Hayman, who suffered a broken arm just weeks before last year’s race, which compromised his preparation, said he still has “a bit of disbelief” that he has won Paris-Roubaix, even a year after he crossed the velodrome’s line in first place.

“I was fully aware I needed everything to come right. It’s a pretty unbelievable story, that you make the breakaway and win after coming here with no racing,” he said.

Turbo comes good
Orica-Scott go into Sunday’s race with several possible options for the win, while Hayman as defending champion is the obvious one Belgian Jen Keukeleire is another option ad Australian Luke Durbridge is a third.

Both Keukeleire and Durbridge have enjoyed stand-out classics campaigns this year. Keukeleire was second at Ghent-Wevelegem and Durbridge scored top 10s in E3 Harelbeke, Dwars Door Vlaanderen and Strade Bianche.

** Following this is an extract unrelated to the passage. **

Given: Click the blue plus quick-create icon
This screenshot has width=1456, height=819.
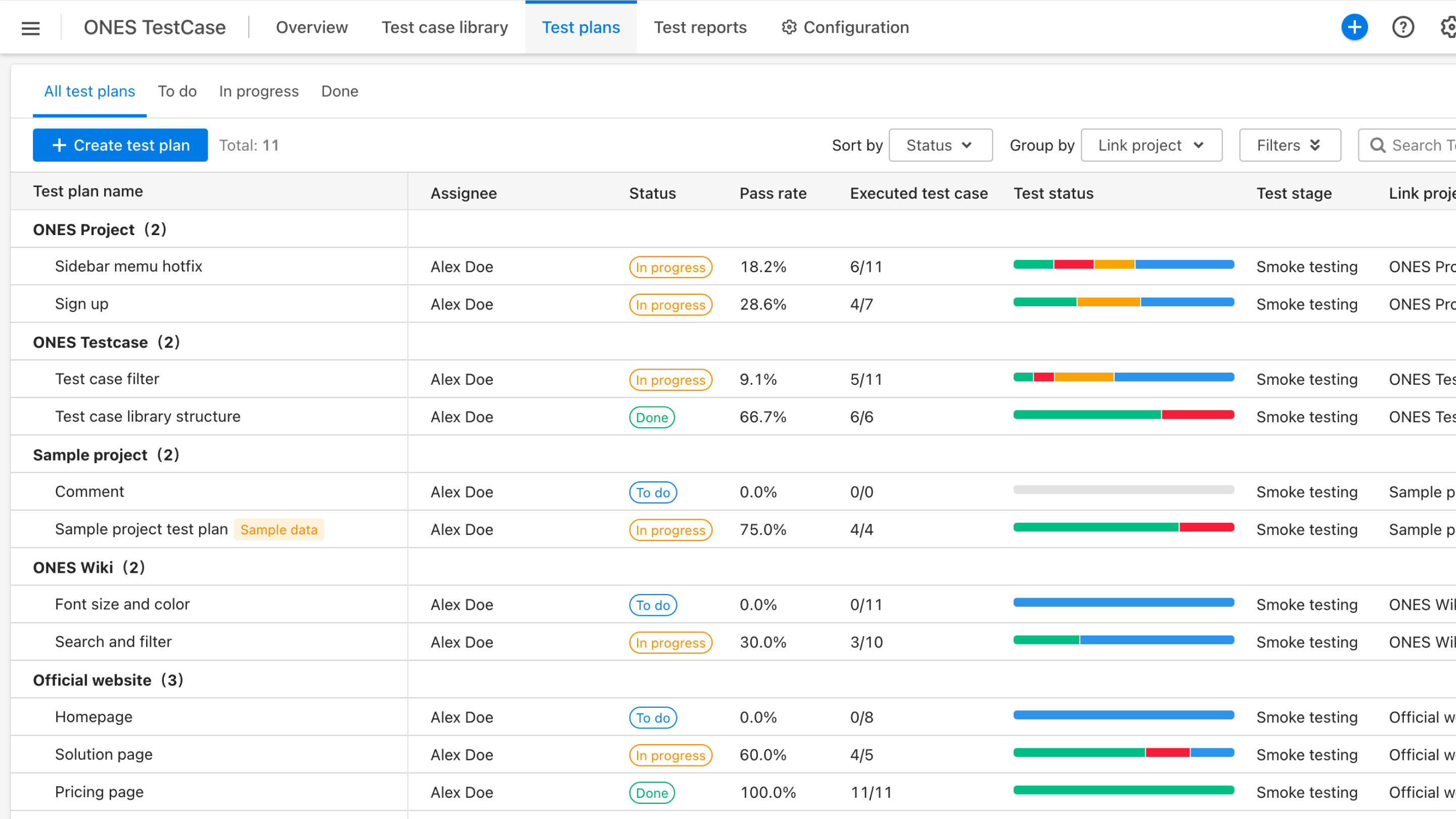Looking at the screenshot, I should [1354, 27].
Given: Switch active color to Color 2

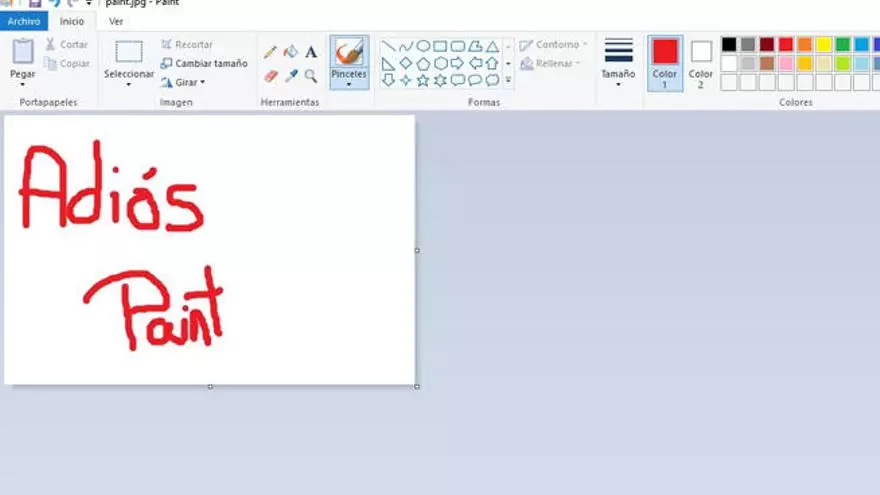Looking at the screenshot, I should (x=701, y=62).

Durbridge, who is 25-years-old, said he has had a “great” classics campaign with “consistent” results. “I think I’ve set a new benchmark of what this time of year means, that its possible to get podiums and wins,” he said.

He added: “I think I wanted it to be my thing for a couple of years now but I didn’t have the results on the board… I’ve worked hard to get here.”

“Next season I want to podium in Flanders.”